### Text provided
□ □ □ □ □ □ □
Section1.15The Distance Formula

If you want to find the distance between two objects in the real world, you measure the distance with a ruler (unless you are an astrophysicist and the distances are too large or you are a particle physicist and the distances are too small!). But, if you are a theoretician and you want to put the distance into a formula, things are not quite so simple. First, you need information about where the two objects are. Perhaps you know coordinates of the two points in some rectangular coordinate system, say $(x_1, y_1, z_1)$ and $(x_2, y_2, z_2)\text{.}$ Then the three-dimensional version of the Pythagorean theorem shows that the distance between the objects is

\begin{align} \hbox{distance} \amp= \sqrt{(x_2-x_1)^2 +(y_2-y_1)^2 +(z_2-z_1)^2} \\\notag\\ \amp= \sqrt{(\Delta x)^2+(\Delta y)^2+(\Delta z)^2} .\label{eqn-distance1}\tag{1.15.1} \end{align}

Derive formula (1.15.1) for the Pythagorean Theorem in 3 Dimensions.

Hint

To determine the length of the heavy red line, first project it into the $xy$-plane. Use the Pythagorean theorem twice, first on the (projected) red triangle and then on the (vertical) blue triangle in Figure 1.15.2.

But what if the theoretician wants to use a coordinate independent expression in her formulas. How does she say where the objects are? By using the position vectors $\vec{r}_1$ and $\vec{r}_2\text{.}$ Figure 1.15.3 shows the position vectors $\vec{r}_1$ and $\vec{r}_2$ for two objects, as well as their difference, $\vec{r}_2-\vec{r}_1\text{.}$ The magnitude of this latter vector is the distance between the two objects. The magnitude property of the dot product says that the magnitude of any vector is the square root of the dot product of the vector with itself. Therefore, the distance between the two objects, in coordinate independent form is:

$$\hbox{distance} = \vert \vec{r}_2-\vec{r}_1\vert = \sqrt{(\vec{r}_2-\vec{r}_1)\cdot (\vec{r}_2-\vec{r}_1)} .\label{eqn-distance2}\tag{1.15.2}$$
□ □ □ □ □ □ □
### Record set

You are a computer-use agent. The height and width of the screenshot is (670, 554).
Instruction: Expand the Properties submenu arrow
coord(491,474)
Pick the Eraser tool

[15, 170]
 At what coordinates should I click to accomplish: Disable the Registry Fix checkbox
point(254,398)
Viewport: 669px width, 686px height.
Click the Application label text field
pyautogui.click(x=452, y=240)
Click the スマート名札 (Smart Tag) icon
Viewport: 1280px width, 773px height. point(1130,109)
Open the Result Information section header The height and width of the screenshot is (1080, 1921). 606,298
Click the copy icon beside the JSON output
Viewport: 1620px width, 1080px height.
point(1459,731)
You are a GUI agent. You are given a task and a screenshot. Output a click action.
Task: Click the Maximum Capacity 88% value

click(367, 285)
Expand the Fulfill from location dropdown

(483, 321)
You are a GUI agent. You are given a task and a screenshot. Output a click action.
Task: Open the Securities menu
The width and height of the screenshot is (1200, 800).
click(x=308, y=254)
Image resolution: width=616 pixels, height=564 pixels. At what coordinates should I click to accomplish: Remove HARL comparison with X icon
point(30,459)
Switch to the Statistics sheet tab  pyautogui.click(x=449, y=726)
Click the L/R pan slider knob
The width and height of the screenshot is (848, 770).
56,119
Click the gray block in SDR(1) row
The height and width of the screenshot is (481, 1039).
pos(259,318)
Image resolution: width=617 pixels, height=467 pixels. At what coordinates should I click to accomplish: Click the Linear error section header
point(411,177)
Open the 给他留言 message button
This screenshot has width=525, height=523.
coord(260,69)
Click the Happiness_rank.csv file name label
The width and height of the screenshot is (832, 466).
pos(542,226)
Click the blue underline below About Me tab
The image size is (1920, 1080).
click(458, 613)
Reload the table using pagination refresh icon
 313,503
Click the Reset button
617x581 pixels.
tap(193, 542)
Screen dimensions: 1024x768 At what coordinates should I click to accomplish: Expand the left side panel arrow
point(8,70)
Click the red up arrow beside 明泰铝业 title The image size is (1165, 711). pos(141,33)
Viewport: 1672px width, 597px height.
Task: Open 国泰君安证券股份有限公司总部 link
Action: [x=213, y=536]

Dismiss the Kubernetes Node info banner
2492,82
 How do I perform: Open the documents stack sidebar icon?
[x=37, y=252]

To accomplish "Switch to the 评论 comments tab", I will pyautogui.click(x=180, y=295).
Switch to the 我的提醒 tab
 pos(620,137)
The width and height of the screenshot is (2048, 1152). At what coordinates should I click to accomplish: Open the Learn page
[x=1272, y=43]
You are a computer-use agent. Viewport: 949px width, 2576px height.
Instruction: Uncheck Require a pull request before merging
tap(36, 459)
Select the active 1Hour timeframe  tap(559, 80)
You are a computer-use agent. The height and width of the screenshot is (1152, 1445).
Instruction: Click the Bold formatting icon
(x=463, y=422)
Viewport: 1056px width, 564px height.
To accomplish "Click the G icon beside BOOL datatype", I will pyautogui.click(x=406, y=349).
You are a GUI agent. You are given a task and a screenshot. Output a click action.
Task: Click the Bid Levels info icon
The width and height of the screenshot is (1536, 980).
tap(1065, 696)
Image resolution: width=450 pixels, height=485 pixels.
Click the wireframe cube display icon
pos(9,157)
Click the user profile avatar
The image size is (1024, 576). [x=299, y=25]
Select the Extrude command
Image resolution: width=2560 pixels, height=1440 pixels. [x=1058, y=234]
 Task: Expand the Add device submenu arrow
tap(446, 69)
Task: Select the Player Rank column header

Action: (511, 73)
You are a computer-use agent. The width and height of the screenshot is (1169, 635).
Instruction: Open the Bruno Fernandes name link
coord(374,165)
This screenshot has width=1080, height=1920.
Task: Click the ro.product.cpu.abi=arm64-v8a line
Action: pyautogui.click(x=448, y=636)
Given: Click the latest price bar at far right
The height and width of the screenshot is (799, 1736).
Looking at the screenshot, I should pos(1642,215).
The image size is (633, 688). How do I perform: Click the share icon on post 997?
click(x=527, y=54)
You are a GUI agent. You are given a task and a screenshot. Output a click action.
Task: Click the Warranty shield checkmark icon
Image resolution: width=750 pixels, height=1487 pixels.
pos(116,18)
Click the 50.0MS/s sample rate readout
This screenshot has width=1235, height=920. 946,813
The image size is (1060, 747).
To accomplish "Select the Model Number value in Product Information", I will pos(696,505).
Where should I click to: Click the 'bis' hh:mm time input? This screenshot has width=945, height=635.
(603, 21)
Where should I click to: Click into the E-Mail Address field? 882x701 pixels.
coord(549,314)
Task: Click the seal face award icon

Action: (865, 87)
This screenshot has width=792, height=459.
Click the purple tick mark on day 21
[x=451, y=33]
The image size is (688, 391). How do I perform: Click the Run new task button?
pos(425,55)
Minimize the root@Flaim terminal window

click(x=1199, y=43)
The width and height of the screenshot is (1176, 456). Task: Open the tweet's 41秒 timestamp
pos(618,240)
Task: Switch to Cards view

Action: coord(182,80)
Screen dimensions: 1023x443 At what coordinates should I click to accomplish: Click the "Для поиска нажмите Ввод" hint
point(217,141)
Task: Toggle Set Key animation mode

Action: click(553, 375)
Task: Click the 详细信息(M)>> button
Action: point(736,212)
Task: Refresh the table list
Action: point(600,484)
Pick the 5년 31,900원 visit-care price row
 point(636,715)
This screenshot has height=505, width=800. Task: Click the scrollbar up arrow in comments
□ □ □ □ □ □ □
### Challenges
A: Return the passage of the distance formula text from "Derive formula (1.15.1) for" to "triangle in Figure 1.15.2.".
B: In the records, retype every line from the line with "This screenshot has width=792, height=459." to the final line of the records, both included.

### Solutions to each task
A:
Derive formula (1.15.1) for the Pythagorean Theorem in 3 Dimensions.

Hint

To determine the length of the heavy red line, first project it into the $xy$-plane. Use the Pythagorean theorem twice, first on the (projected) red triangle and then on the (vertical) blue triangle in Figure 1.15.2.

B:
This screenshot has width=792, height=459.
Click the purple tick mark on day 21
[x=451, y=33]
The image size is (688, 391). How do I perform: Click the Run new task button?
pos(425,55)
Minimize the root@Flaim terminal window

click(x=1199, y=43)
The width and height of the screenshot is (1176, 456). Task: Open the tweet's 41秒 timestamp
pos(618,240)
Task: Switch to Cards view

Action: coord(182,80)
Screen dimensions: 1023x443 At what coordinates should I click to accomplish: Click the "Для поиска нажмите Ввод" hint
point(217,141)
Task: Toggle Set Key animation mode

Action: click(553, 375)
Task: Click the 详细信息(M)>> button
Action: point(736,212)
Task: Refresh the table list
Action: point(600,484)
Pick the 5년 31,900원 visit-care price row
 point(636,715)
This screenshot has height=505, width=800. Task: Click the scrollbar up arrow in comments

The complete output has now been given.